Generated URLs are ephemeral — typically 1 hour. If you want to keep an image, do one of:
python
# Option 1: ask for base64 directly
img = client.images.generate(
    model="dall-e-3",
    prompt="...",
    response_format="b64_json",
)
png = base64.b64decode(img.data[0].b64_json)
open("out.png", "wb").write(png)
python
# Option 2: download the URL within the hour, then upload to Files
img = client.images.generate(model="dall-e-3", prompt="...")
png = httpx.get(img.data[0].url).content
f = client.files.create(file=("hero.png", png), purpose="user_data")
# Now reference forever via f.id
The second pattern keeps the bytes in your workspace storage and gives you a stable file_id.

Image edits

Models with edit support (Nano Banana, Qwen Image, FLUX) take a source image plus a prompt:
python
edit = client.images.edit(
    model="gemini-2-5-flash-image",
    image=open("portrait.jpg", "rb"),
    prompt="Replace the background with a tropical beach, keep the subject and pose unchanged",
)
Or via base64 in a raw HTTP call — see Images API. Use cases: background swap, object removal, restyling, in-painting. Edit fidelity beats “regenerate from scratch” for any case where the subject needs to stay consistent.

Sample: generate vs. edit

Generated autumn Japanese garden scene
Edited to winter scene, composition preserved
Both images produced by gemini-2.5-flash-image (Nano Banana). Notice how the edit preserves the composition — bridge, lantern, pond — while swapping season, lighting and palette.

Quality vs. cost

Generation cost varies by model and size — check pricing in GET /v1/models. Rules of thumb:
  • DALL·E 3 standard ≈ 4 credits, HD ≈ 8 credits
  • Imagen 4 ≈ 8 credits
  • Nano Banana ≈ 1.5 credits
  • FLUX (self-hosted) ≈ 1 credit
For experimentation in the Playground, pick the cheap models. For production hero images, pick by quality, not cost.

Safety

All providers (except FLUX self-hosted) run their own safety filters. Refusals come back as a 400 with the provider’s reason — they aren’t transient and fallback won’t help. If you hit refusals on legitimate content, try a different provider or rephrase. For the policy boundary, see AUP.

※ ※ ※

WHAT YOU NEED TO DO:
1 > Answer these questions from the image generation text:
(a) How long do generated image URLs typically remain valid?
(b) Which model produced both images in the generate-versus-edit sample?
(c) About how many credits does Imagen 4 cost per generation?
2 > Write out the part of the image generation text that starts with the words "Or via base64" and ends after the words "lighting and palette.".

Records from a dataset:
※ ※ ※

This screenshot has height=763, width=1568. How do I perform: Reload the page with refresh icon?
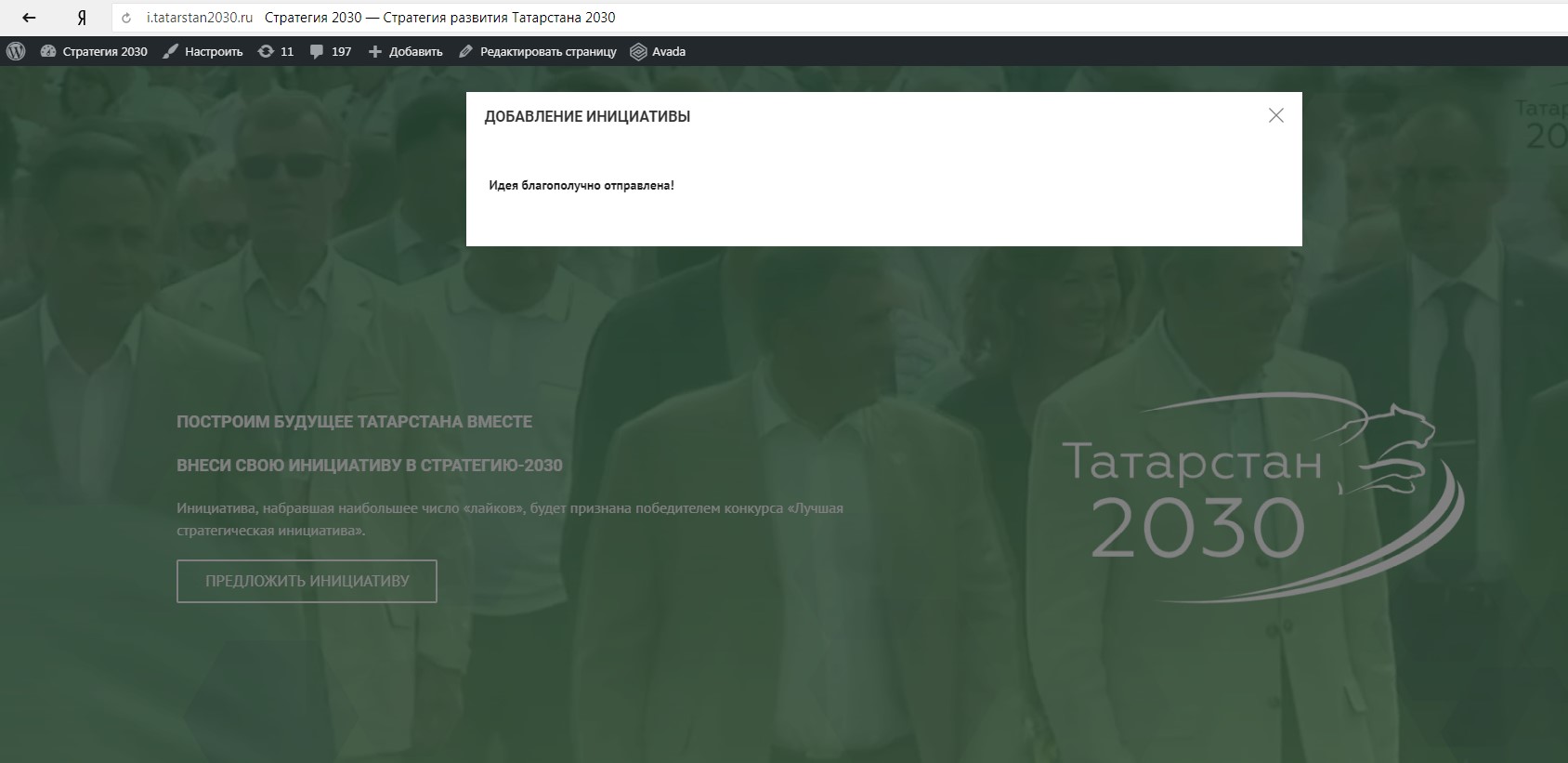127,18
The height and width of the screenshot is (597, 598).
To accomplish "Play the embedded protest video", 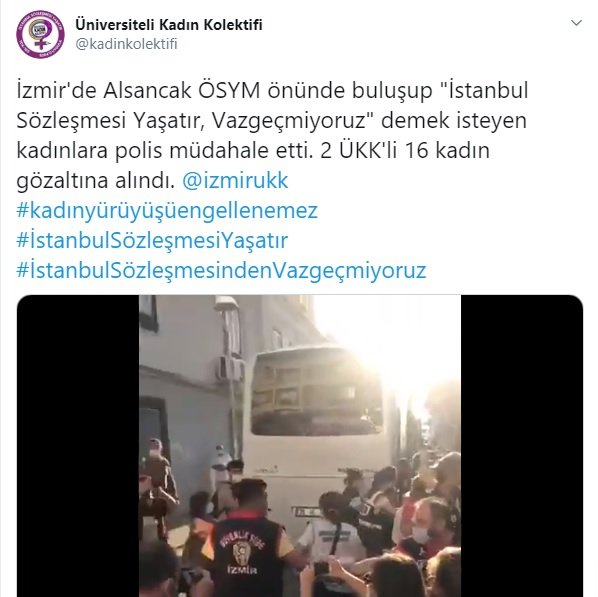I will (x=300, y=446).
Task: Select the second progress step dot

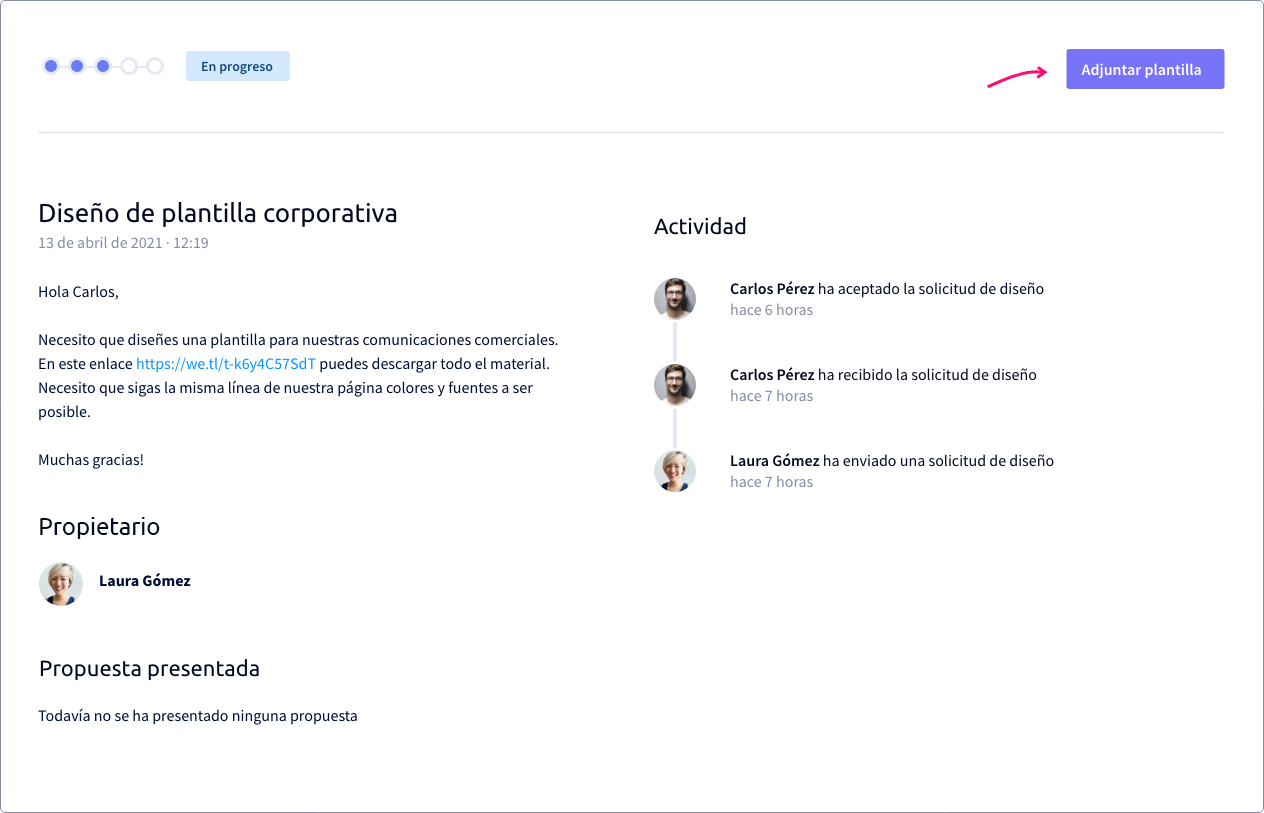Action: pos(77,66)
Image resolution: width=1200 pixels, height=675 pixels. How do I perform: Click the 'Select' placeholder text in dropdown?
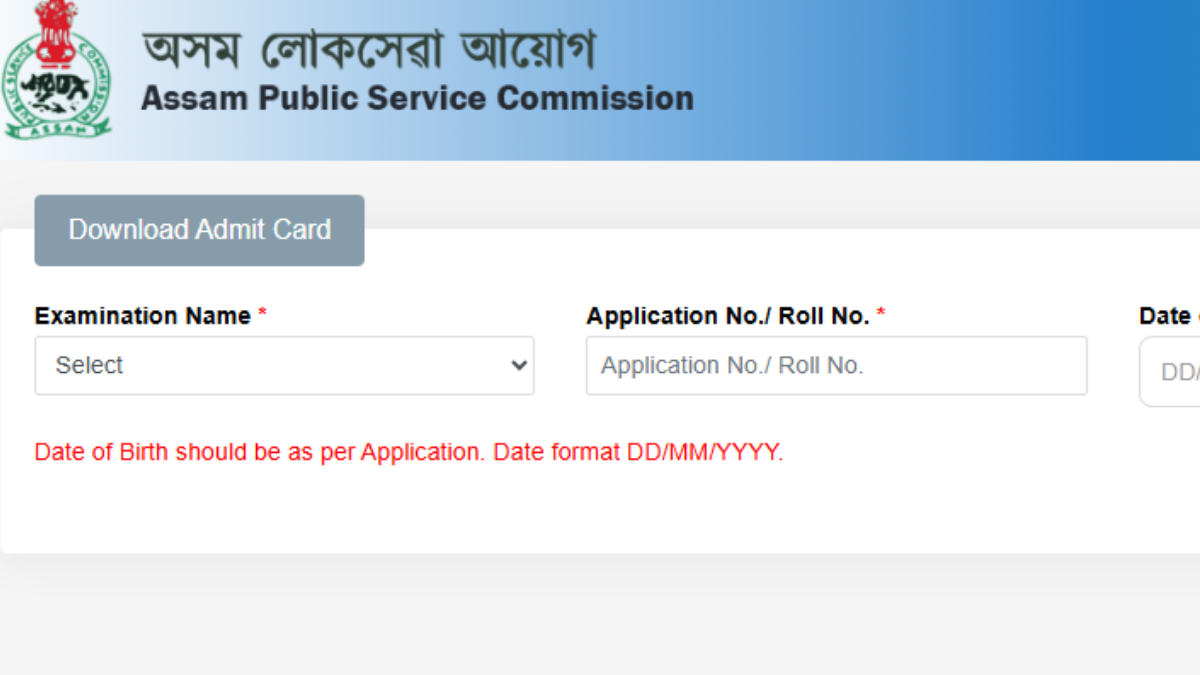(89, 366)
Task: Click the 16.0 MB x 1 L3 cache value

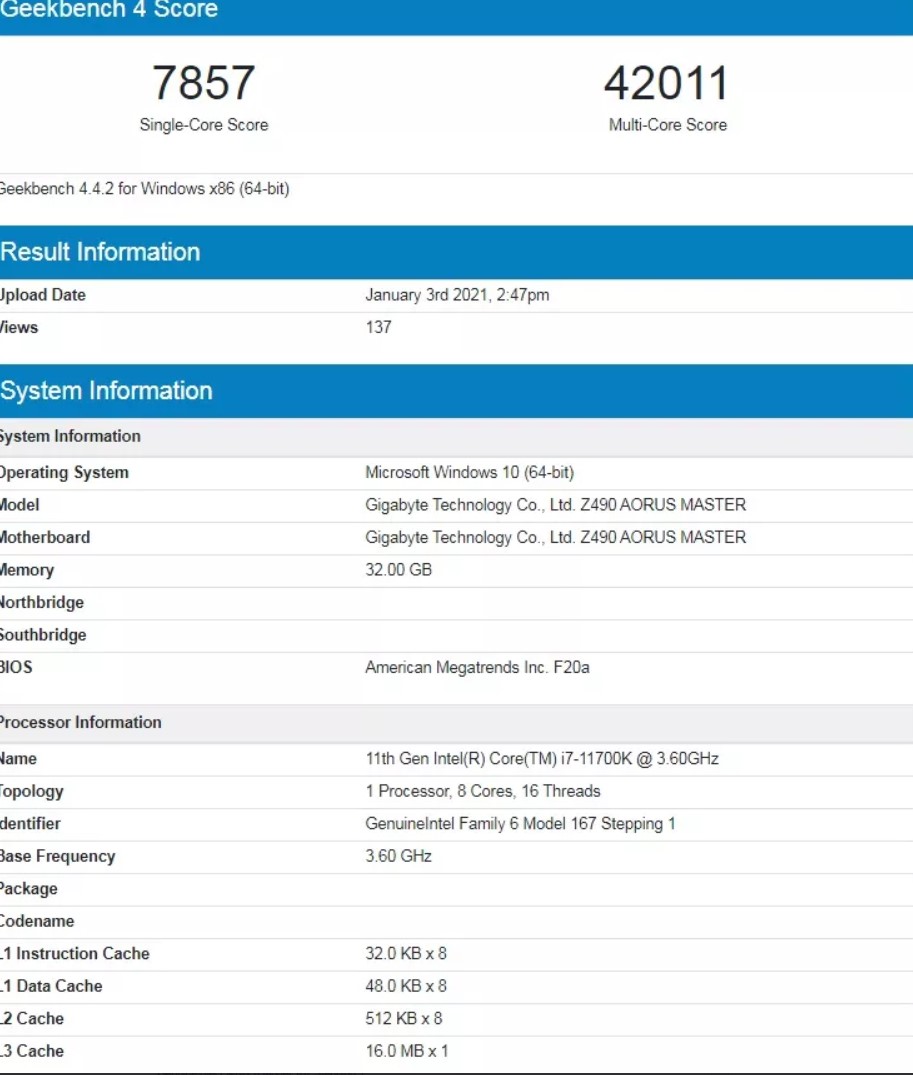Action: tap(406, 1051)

※ ※ ※

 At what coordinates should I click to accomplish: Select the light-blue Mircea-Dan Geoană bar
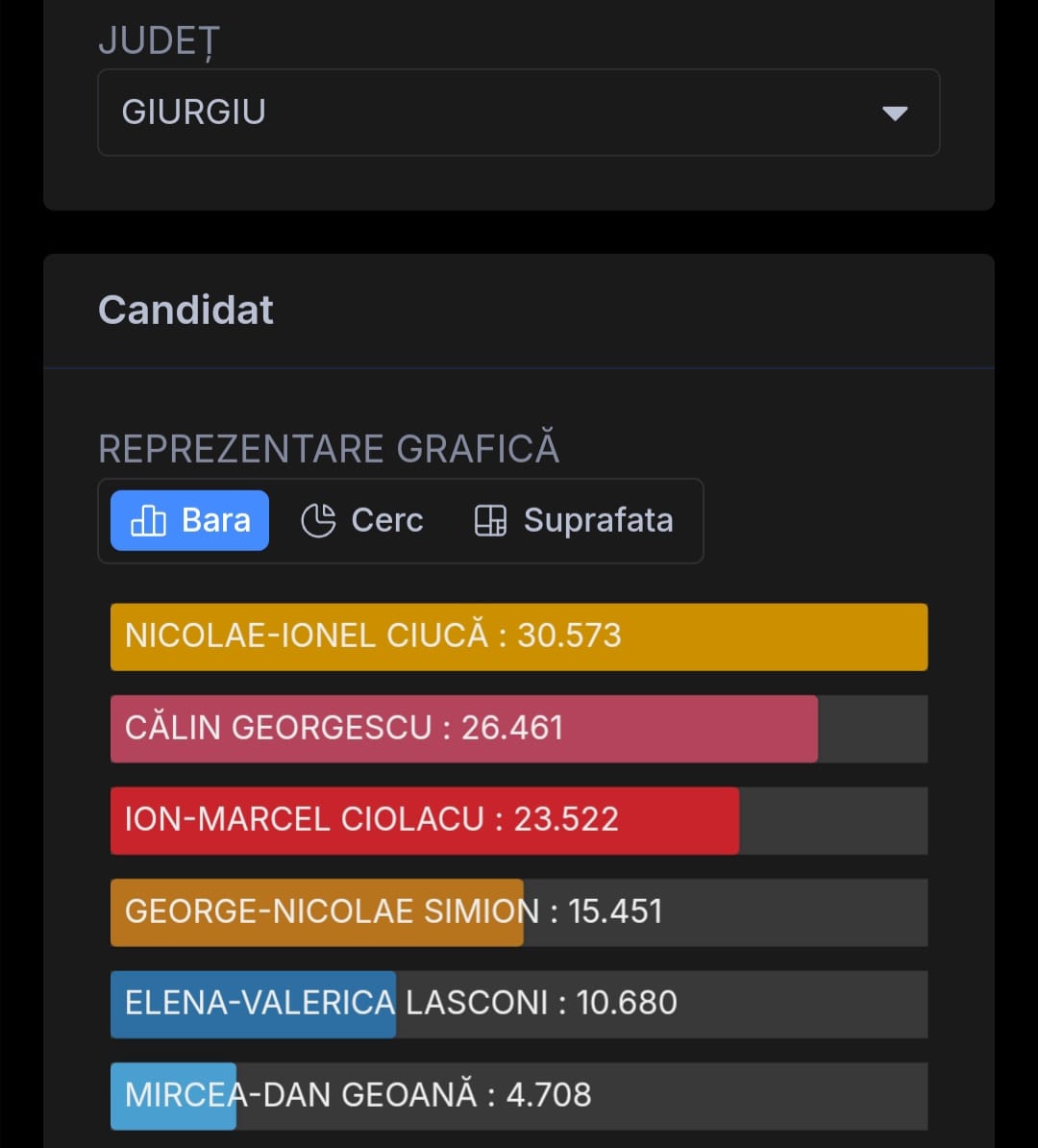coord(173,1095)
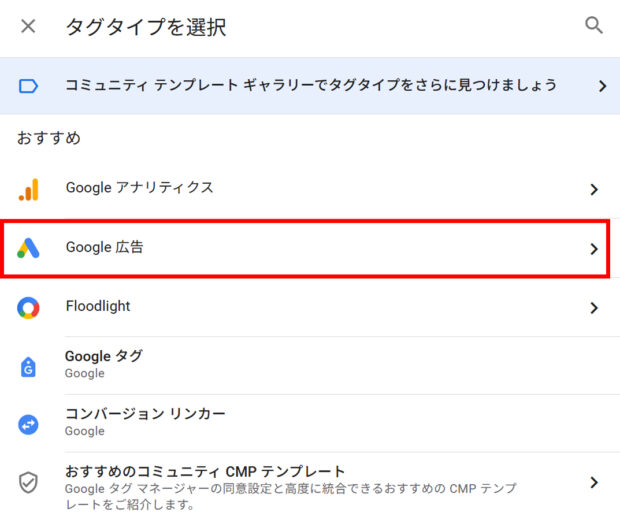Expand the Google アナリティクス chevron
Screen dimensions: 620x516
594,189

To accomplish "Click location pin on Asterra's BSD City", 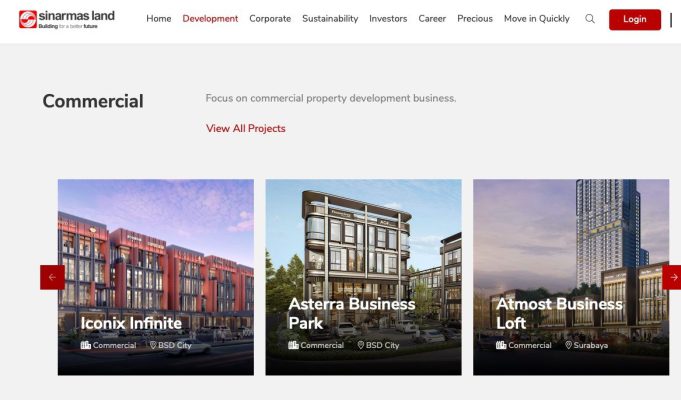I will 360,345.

※ ※ ※

SET OF ANSWERS:
1 >
(a) Typically 1 hour.
(b) gemini-2.5-flash-image (Nano Banana).
(c) About 8 credits.

2 >
Or via base64 in a raw HTTP call — see Images API. Use cases: background swap, object removal, restyling, in-painting. Edit fidelity beats “regenerate from scratch” for any case where the subject needs to stay consistent.

Sample: generate vs. edit

Generated autumn Japanese garden scene
Edited to winter scene, composition preserved
Both images produced by gemini-2.5-flash-image (Nano Banana). Notice how the edit preserves the composition — bridge, lantern, pond — while swapping season, lighting and palette.